I'm sick of feeling like absolute crap. I was already in a right state prior to COVID hitting, and the mounting up of both mental and physical health factors over the course of the last couple of years in particular have meant that I'm pretty much in the worst shape I've ever been in my life. I get easily exhausted, I ache all over and I just generally feel awful, both physically and mentally.

I joined the gym a while back in the hope that establishing a regular routine would motivate me to at the very least get my muscles moving again, but for one reason or another I never successfully managed to establish that routine. And once I got COVID, I became understandably hesitant to spend protracted amounts of time in tight spaces with other sweaty people emitting noxious disease-fumes everywhere. Okay, that's an exaggeration, but let's just say I didn't feel as "safe" as I might have done a few years back.

So, rather than wasting forty quid a month on a membership I'm not using, I decided to start going for a walk. I started yesterday, and successfully went again today. Two in a row is definitely the start of something, and I feel like this is something I can manage and deal with right now — particularly once my anti thigh-chafing goo arrives tomorrow.

I actually rather like walking, but thigh chafing sucks, so being able to preemptively counteract that should help keep me motivated. Hopefully this stuff does a decent job — it had some good Amazon reviews but honestly that could mean anything these days. The alternative is wearing thigh bands (which I'm not against, but I worry about wasting money on the wrong size) or using anti-chafing shorts (which I own a pair of, but find quite uncomfortable at my current size and shape).

While going on my walks, I'm making a deliberate attempt to "disconnect" completely.

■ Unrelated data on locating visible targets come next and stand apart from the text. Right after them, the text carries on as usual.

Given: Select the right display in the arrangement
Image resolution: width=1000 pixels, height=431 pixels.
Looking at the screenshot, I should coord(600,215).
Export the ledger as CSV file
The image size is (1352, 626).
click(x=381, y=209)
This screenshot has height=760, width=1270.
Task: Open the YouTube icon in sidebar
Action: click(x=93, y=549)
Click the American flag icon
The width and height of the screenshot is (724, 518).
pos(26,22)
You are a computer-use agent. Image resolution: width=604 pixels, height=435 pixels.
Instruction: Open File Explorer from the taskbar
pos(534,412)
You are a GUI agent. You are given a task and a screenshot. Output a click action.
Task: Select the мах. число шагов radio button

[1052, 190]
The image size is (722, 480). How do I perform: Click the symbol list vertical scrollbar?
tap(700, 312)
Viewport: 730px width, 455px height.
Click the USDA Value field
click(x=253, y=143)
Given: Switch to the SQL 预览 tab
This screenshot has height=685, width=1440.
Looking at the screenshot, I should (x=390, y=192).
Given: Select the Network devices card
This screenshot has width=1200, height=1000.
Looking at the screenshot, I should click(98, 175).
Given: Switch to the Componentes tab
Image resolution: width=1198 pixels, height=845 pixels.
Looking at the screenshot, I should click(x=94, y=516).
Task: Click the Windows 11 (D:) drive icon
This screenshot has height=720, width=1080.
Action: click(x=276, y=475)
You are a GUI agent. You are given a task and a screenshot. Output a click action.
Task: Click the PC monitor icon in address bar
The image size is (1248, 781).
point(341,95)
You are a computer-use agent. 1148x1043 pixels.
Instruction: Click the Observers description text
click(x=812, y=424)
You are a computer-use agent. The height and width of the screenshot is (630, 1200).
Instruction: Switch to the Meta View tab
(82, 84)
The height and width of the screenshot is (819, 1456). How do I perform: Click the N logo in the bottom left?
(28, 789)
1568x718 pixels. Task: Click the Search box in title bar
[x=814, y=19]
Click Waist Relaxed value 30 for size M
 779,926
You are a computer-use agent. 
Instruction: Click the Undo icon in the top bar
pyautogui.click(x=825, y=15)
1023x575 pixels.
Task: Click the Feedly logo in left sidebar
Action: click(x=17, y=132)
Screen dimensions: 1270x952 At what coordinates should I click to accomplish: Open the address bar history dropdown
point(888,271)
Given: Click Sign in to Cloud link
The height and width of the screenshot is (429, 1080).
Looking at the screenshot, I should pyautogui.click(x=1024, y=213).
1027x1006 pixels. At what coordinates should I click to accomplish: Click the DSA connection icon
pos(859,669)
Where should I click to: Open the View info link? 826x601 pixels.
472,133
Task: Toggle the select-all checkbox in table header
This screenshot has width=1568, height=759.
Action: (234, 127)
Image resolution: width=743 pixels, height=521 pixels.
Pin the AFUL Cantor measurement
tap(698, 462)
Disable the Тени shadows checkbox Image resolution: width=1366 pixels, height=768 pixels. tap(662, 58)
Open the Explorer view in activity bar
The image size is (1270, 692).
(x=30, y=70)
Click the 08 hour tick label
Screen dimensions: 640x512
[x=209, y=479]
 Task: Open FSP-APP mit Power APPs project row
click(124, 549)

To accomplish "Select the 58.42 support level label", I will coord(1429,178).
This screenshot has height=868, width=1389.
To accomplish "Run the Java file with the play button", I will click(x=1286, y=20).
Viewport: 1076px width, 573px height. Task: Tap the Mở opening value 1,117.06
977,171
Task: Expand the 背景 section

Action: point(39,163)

I take my phone in case of emergencies, but it's in a backpack I carry along with my wallet and keys, so I can't easily just reach for it. I'm not logging or tracking my runs — though I have plotted the route I took for the last couple of days on Google Maps, just out of curiosity to see how far it actually was. (3km, if you were wondering.) And that allows me to just enjoy a bit of peace.

For my walks over the last couple of days, I've been heading to a nearby cemetery and just going through the middle of there, coming out the other side and then heading back up the main road that runs parallel to it. The time inside the cemetery is definitely the highlight; although it's a rather glum, melancholy place by its very nature, it's blissfully quiet and peaceful also, making it a good place to either be alone with your thoughts, or just to empty your mind a bit. I'll doubtless find some other good routes nearby in the coming days, but this is definitely a route I'll keep coming back to for the pleasurable peacefulness.

And I've actually already noticed a difference. I suspect it's mostly psychological, but today's 3km walk on the exact same route as yesterday felt significantly easier than yesterday's. I won't say it felt easy because, as previously established, I am very unfit. But when you're at rock bottom in a particular characteristic, there's nowhere to go but up, I guess.

We'll see how long I can stick with this — and if it actually helps at all!